If random insertion mutagenesis is required, consider transposon-based mutagenesis strategies. Transposons are DNA sequences that are flanked by specific recombination elements and can "jump" from place to place by the action of a transposase. Any sequence can be randomly inserted into a target if transposase-recognition sites flank it. This type of procedure is particularly useful for screening purposes (e.g., to scan for critical gene sequences, protein-binding sites, or protein domains) because only a single transposable element will insert in any plasmid. The result of the transposition reaction is a pool of targets containing the transposon inserted at random locations.
New England Biolab's GPS-LS system can be used for linker-scan analysis
The MGS(tm) Mutation Generation System, from Finnzymes of Espoo, Finland (distributed in the United States by MJ Research of Waltham, Mass.), employs a similar linker scanning strategy. This system uses the highly random MuA transposon, which is effective even in GC-rich regions. The bulk of the transposon is excised via NotI digestion, and the resulting 15-bp insertion can then be mapped using a PCR miniprimer. Finnzymes' pEntranceposon plasmids, which enable customization of the transposons, are compatible with this system.
Epicentre Technologies, of Madison, Wis., bases its line of EZ::TN(tm) reagents on a "hyperactive" Tn5 transposase. According to Jim Pease, Epicentre marketing manager, Tn5 was chosen because it "is the most random system, which means that [the] transposon will be distributed throughout the target DNA to give insertions into all regions and all sites of the DNA." Epicentre has designed its product line to facilitate in vitro insertions and deletions into cloned DNA, and in vivo insertions into the genomic DNA of living cells. In vitro insertions can be carried out to insert an entire transposon to disrupt gene function or to introduce random, in-frame, 19-codon insertions into cloned genes and cDNA for protein structure/function studies. In vivo mutagenesis is carried out using the EZ::TN Transposome(tm), a preformed DNA-transposase complex so stable that it may be delivered into living cells. Upon internalization of the complex into the cells, intracellular magnesium ions activate the transposase, causing random insertion of the transposon into the host's genomic DNA. Thus, this kit may be used to make random genomic mutations and gene knockouts.4
The Wild Mutant Roundup
A variety of other mutagenesis protocols are available. Promoter and protein-function analyses can be aided by the Erase-a-Base(r) system from Promega,5 which uses timed exonuclease III digestion to create a series of nested deletions proceeding from a fixed site on the DNA. The effect of different amino acid substitutions at a specific site within a protein sequence can be ascertained using Promega's Interchange(tm) in vivo Amber Suppression Mutagenesis System. This system includes 13 E. coli strains, 12 of which contain an amber suppressor tRNA that occasionally causes a specific amino acid to be inserted at the site of an amber stop codon; a strain that lacks amber suppression is used as a control.
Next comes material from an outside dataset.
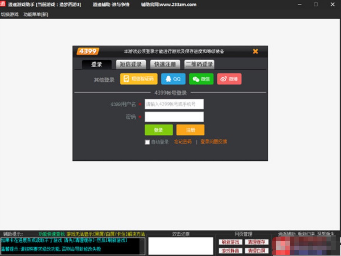Sign in with the Weibo icon
This screenshot has height=256, width=341.
point(229,79)
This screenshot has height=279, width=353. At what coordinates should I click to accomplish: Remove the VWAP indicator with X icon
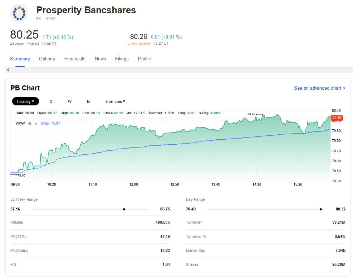tap(36, 123)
1. T.A. Kunkel, "Rapid and efficient site-specific mutagenesis without phenotypic selection," Proceedings of the National Academy of Sciences, 82:488-92, 1985.
2. T.A. Kunkel et al., "Rapid and efficient site-specific mutagenesis without phenotypic selection," Methods in Enzymology, 154:367, 1987.
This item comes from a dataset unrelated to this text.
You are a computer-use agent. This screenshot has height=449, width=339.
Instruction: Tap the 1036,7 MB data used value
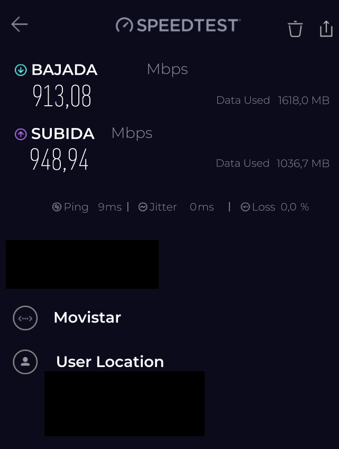(x=303, y=163)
3. W.P. Deng, J.A. Nickoloff, "Site-directed mutagenesis of virtually any plasmid by eliminating a unique site," Analytical Biochemistry, 200:81-8, 1992.
4. A. Constans, "Transposable Elegance," The Scientist, 14:24, March 6, 2000.
5. S. Henikoff, "Unidirectional digestion with exonuclease III creates targeted breakpoints for DNA sequencing," Gene, 28:351-9, 1984.